During the Battle of the Ten Thousand Immortals, she defeated Princess Longji and Hong Jin. She faced off against the three great immortals: Wenshu Guangfa Tianzun, Puxian Zhenren, and Cihang Zhenren. Despite their combined efforts, Jinling Shengmu overpowered them, forcing them to retreat. However, her victory was short-lived. As she pursued the fleeing immortals, she was ambushed by Randeng Daoren, a senior member of the Chan sect. He struck her down from behind with his powerful magical weapon, the Dinghai Shenzhu (定海神珠; Sea-Calming Divine Pearl), killing her instantly.
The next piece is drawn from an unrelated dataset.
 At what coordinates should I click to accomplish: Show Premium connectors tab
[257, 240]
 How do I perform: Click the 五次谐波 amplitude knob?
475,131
Following her death, Jiang Ziya, the orchestrator of the investiture of the gods, canonized Jinling Shengmu with a high celestial position. She was appointed as Kangong Doumu, the primordial Mother Goddess of the Big Dipper. In this exalted role, she resides in the Dou Mansion (斗府) and holds dominion over all stars and constellations. She is said to command 84,000 stars and celestial spirits, a role that places her at the head of all heavenly bodies and among the most revered deities in the Daoist pantheon described in the novel. In the esoteric teachings of Taoism, she is identified as the same as Doumu.

== Interpretations==
Dong Jiangbo, a literary critic and editor of Beijing Daily, described Jinling Shengmu as the strongest female warrior in Investiture of the Gods. He noted that she is portrayed as having attained the realm of “All Things are Severed,” where her strikes not only destroyed physical forms but also cut through the karmic roots of cultivation, a power said to be beyond the comprehension of Great Luo immortals. He further observed that her “Star-Flow Coordination Method” was later adopted as a core tactic of the Heavenly Court, influencing formations such as Wen Zhong’s Twenty-Four Heavenly Lords of Thunder.

==Worship==
Jinling Shengmu is one of the principal deities in the village of Molangfang in Haidong, Tian Dalishi. She is venerated as the goddess of fertility in this village, and her attire is adorned with myriad characters. Scholars consider these characters to be a clear symbol of fertility, signifying the community's prayers for abundant and prosperous life.